Yang Lebih Berbahaya dari Pertemuan Anies Baswedan-Surya Paloh atau Prabowo-Megawati

Yang Lebih Berbahaya dari Pertemuan Anies Baswedan-Surya Paloh atau Prabowo-Megawati

Ternyata, ada yang lebih berbahaya dari pertemuan para politisi ini

Yang Lebih Berbahaya dari Pertemuan Anies Baswedan-Surya Paloh atau Prabowo-Megawati
Pertemuan antara Anies Baswedan dan Surya Paloh memberikan banyak tafsir untuk kita (ANTARA FOTO/FAUZI LAMBOKA)

Pertemuan Anies Baswedan dan Surya Paloh atau Prabowo Subianto dan Megawati Soekarno Putri adalah hal wajar dalam demokrasi. Memang sebaiknya begitulah mereka bekerja. Apapun motivasi dan tujuannya, kita sebagai warga justru diberi kesempatan untuk menduga-duga dan lalu menimbang-nimbang: mau memilih mereka atau tidak.

Bagi saya, ancaman terhadap demokrasi yang sungguh di depan mata adalah netralitas. Istilah ini mempunyai akar intelektual yang panjang dan dalam. Kalau belajar sejarah pemikiran, kalian akan paham bahwa konsep netralitas lahir dan berkembang seiring dengan filsafat Pencerahan.

Netralitas mengandaikan kita, manusia, lahir tanpa sejarah. Kita diandaikan merupakan pribadi individual yang utuh. Seolah-olah rasionalitas sudah dengan sendirinya melekat pada diri kita sejak lahir. Tidak ada masyarakat, tidak ada identitas.

Konsep netralitas lalu masuk dalam politik. Berbagai teori politik yang lahir dari rahim filsafat Pencerahan, khususnya yang bermuara pada pemikiran Kant, mengusulkan netralitas sebagai pokok yang mendasari keterlibatan seseorang dalam negara. Orang-orang individual mewakili dirinya sendiri, bukan siapapun, apalagi Tuhan sebagaimana diyakini oleh iman Abad Pertengahan.

Namun sesungguhnya netralitas menyimpan resiko. Para filsuf Romantik abad ke-18, seperti Hegel, telah mengingatkan bahayanya. Netralitas menyembunyikan kenyataan bahwa pada hakekatnya manusia adalah bagian dari sejarah dan masyarakat tertentu. Padahal, Marx kemudian merumuskan, manusia selalu merupakan bagian dari kepentingan kelas tertentu.
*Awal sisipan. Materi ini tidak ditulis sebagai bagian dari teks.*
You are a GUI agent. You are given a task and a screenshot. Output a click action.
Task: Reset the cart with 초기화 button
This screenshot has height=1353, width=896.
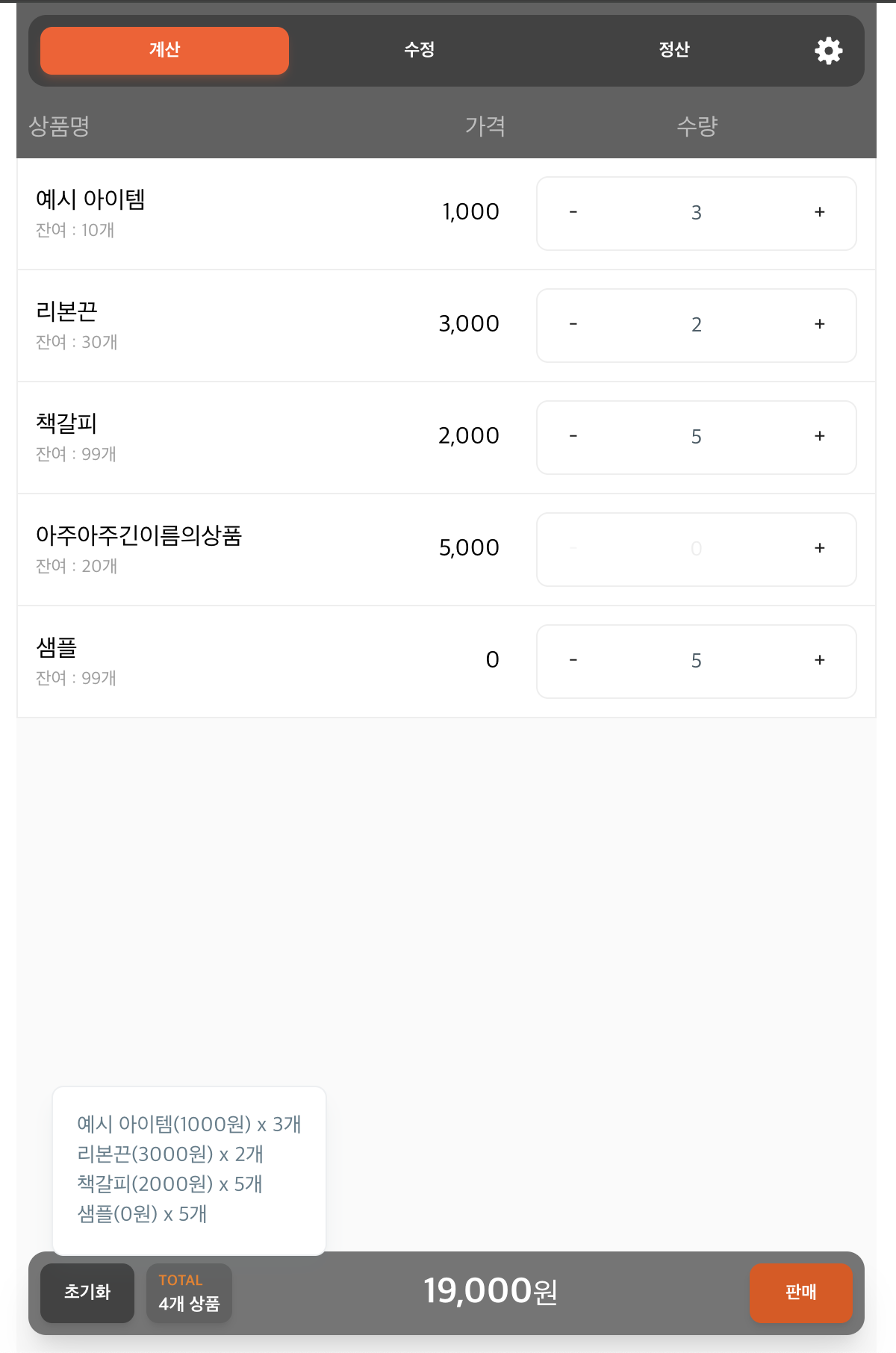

Dalam kenyataanya, netralitas memang efektif digunakan sebagai alat kontrol terhadap demokrasi. Di era Seoharto, netralitas adalah senjata yang mematikan. Ia bisa menghentikan langkah PNS yang mencoba berlaku kritis pada kekuasan. Netralitas membuat partisipasi menjadi haram.

Penguasa boleh berganti, tetapi ternyata konsep netralitas terus eksis hingga sekarang. Para aktivis politik memakainya sebagai tameng untuk berkolaborasi dengan siapapun tanpa perlu repot mengurusi stempel moral. Para birokrat juga bisa leluasa mengamankan posisi dirinya sendiri tanpa perlu keluar keringat mengurusi tugas mulianya sebagai abdi negara dan abdi masyarakat.

Sayang diskusi mengenai netralitas tidak berkembang. Ia diterima begitu saja sebagai konsep suci. Apalagi di kantor-kantor pemerintahan, mana ada pegawai yang mempertanyakan hal ini. Saya sendiri sudah mengalami konsekuensinya. Demokrasi secara umum akan terus menanggung resikonya.